However, most financial operators so far Stayed in London. The city still maintains its power to accommodate IPOs and other capital raising.

View of the Millennium Bridge in London in the evening
Despite Brexit, London remains a stronghold of global finance.

James Podolsi / Unsplash, CC BY-SA

The flow of financial jobs from London is not like that A fraction Proponents of EU retention predicted. The four-year regulatory transition period for areas such as data protection and e-commerce will definitely prove useful.

However, these different considerations undoubtedly obscure the broader dynamics, which means that Europe’s overall ability to provide services may be weak.
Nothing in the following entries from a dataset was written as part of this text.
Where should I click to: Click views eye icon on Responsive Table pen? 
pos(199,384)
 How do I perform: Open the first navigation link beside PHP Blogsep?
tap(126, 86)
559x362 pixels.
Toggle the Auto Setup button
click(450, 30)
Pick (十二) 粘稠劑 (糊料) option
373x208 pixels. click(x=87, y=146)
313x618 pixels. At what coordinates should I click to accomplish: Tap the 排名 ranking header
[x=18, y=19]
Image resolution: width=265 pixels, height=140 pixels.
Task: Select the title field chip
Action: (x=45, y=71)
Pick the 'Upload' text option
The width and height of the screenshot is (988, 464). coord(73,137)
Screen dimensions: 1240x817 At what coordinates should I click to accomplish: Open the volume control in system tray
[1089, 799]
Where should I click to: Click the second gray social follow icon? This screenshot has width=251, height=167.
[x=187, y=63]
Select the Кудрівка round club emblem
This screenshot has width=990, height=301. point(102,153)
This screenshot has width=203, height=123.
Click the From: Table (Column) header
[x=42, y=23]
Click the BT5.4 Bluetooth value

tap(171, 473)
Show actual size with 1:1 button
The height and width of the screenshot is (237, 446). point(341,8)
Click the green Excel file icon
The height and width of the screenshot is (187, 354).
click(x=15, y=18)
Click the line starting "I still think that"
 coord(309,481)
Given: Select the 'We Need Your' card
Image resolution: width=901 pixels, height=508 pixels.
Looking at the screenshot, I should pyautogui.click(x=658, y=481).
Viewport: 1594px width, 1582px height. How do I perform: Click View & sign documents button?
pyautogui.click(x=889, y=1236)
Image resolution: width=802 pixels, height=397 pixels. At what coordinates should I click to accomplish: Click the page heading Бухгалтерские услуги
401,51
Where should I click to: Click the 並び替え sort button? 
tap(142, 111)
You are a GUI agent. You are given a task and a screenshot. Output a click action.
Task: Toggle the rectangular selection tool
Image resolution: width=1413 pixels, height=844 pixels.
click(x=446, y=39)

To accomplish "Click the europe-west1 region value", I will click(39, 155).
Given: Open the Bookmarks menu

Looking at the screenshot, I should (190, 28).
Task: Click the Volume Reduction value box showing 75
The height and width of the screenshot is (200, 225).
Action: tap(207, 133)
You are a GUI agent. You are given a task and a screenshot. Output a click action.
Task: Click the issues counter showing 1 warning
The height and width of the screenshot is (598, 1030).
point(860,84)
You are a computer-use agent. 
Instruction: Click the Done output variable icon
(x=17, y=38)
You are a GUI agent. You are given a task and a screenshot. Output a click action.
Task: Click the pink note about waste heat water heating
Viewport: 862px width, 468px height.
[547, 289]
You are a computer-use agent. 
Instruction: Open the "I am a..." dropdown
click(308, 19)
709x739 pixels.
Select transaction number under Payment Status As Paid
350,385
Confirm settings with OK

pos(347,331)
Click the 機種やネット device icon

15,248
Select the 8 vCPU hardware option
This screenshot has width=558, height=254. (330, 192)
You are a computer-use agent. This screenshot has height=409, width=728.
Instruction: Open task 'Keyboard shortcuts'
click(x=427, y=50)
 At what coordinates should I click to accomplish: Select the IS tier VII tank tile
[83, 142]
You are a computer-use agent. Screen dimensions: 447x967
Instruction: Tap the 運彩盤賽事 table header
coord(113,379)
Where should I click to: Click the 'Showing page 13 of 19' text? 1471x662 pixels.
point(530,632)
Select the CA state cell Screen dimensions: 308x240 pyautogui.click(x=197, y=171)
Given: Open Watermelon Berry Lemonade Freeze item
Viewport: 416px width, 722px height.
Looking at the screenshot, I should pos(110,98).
An opportunity elsewhere in the world

Suppose a group of American investors wants to invest a billion pounds sterling in European stocks or other financial assets. In the past, when he left some work to specialists in Paris and Frankfurt for questions related to France and Germany, he could create a fund in London using a network of lawyers, accountants, bankers and other economists in the city. .

Today, due to Brexit, the group can no longer invest in some European securities from London. Investors need to create a second fund in Dublin, for example, to access all the European assets they want. The extra cost and time that leads them to decide that betting in Asia is more profitable than in Singapore may lead them.

If we consider this effect in all areas, it will be enormous. It is certain that some investors will decide to leave the UK in favor of EU countries or bear the additional costs associated with doing business. But others will find that an opportunity elsewhere in the world is more attractive now. The danger is that this will translate into an overall change in the financial burden over time.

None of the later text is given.